Records for the exercise:
<<<<

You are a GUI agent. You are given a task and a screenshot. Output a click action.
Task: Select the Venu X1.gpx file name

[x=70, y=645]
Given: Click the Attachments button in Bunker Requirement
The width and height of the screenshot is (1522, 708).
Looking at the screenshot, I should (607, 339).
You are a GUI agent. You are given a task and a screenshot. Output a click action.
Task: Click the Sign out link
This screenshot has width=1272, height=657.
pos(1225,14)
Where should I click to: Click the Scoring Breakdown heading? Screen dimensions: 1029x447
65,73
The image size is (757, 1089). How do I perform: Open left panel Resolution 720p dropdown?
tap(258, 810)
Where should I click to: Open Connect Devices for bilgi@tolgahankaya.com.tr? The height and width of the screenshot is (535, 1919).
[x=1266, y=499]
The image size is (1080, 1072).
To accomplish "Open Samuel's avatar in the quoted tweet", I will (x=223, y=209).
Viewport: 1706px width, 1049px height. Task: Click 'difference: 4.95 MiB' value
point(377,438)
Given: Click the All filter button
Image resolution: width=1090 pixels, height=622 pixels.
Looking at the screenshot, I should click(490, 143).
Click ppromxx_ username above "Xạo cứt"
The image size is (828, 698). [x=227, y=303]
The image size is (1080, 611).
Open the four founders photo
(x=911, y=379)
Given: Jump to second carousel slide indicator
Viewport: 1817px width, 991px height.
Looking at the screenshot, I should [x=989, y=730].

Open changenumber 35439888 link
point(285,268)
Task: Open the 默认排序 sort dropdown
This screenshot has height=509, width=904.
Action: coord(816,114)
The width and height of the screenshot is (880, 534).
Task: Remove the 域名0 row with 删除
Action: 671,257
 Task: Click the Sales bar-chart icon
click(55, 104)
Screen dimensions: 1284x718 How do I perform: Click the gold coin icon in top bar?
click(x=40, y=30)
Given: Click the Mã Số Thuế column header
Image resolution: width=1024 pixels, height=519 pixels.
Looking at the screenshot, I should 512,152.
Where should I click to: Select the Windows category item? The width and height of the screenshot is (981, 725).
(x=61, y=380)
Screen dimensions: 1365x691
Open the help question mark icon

>>>>

Problem details:
Could you reproduce every record exactly as shown above?

Result of this exercise:
You are a GUI agent. You are given a task and a screenshot. Output a click action.
Task: Select the Venu X1.gpx file name

[x=70, y=645]
Given: Click the Attachments button in Bunker Requirement
The width and height of the screenshot is (1522, 708).
Looking at the screenshot, I should (607, 339).
You are a GUI agent. You are given a task and a screenshot. Output a click action.
Task: Click the Sign out link
This screenshot has width=1272, height=657.
pos(1225,14)
Where should I click to: Click the Scoring Breakdown heading? Screen dimensions: 1029x447
65,73
The image size is (757, 1089). How do I perform: Open left panel Resolution 720p dropdown?
tap(258, 810)
Where should I click to: Open Connect Devices for bilgi@tolgahankaya.com.tr? The height and width of the screenshot is (535, 1919).
[x=1266, y=499]
The image size is (1080, 1072).
To accomplish "Open Samuel's avatar in the quoted tweet", I will (x=223, y=209).
Viewport: 1706px width, 1049px height. Task: Click 'difference: 4.95 MiB' value
point(377,438)
Given: Click the All filter button
Image resolution: width=1090 pixels, height=622 pixels.
Looking at the screenshot, I should click(490, 143).
Click ppromxx_ username above "Xạo cứt"
The image size is (828, 698). [x=227, y=303]
The image size is (1080, 611).
Open the four founders photo
(x=911, y=379)
Given: Jump to second carousel slide indicator
Viewport: 1817px width, 991px height.
Looking at the screenshot, I should [x=989, y=730].

Open changenumber 35439888 link
point(285,268)
Task: Open the 默认排序 sort dropdown
This screenshot has height=509, width=904.
Action: coord(816,114)
The width and height of the screenshot is (880, 534).
Task: Remove the 域名0 row with 删除
Action: 671,257
 Task: Click the Sales bar-chart icon
click(55, 104)
Screen dimensions: 1284x718 How do I perform: Click the gold coin icon in top bar?
click(x=40, y=30)
Given: Click the Mã Số Thuế column header
Image resolution: width=1024 pixels, height=519 pixels.
Looking at the screenshot, I should 512,152.
Where should I click to: Select the Windows category item? The width and height of the screenshot is (981, 725).
(x=61, y=380)
Screen dimensions: 1365x691
Open the help question mark icon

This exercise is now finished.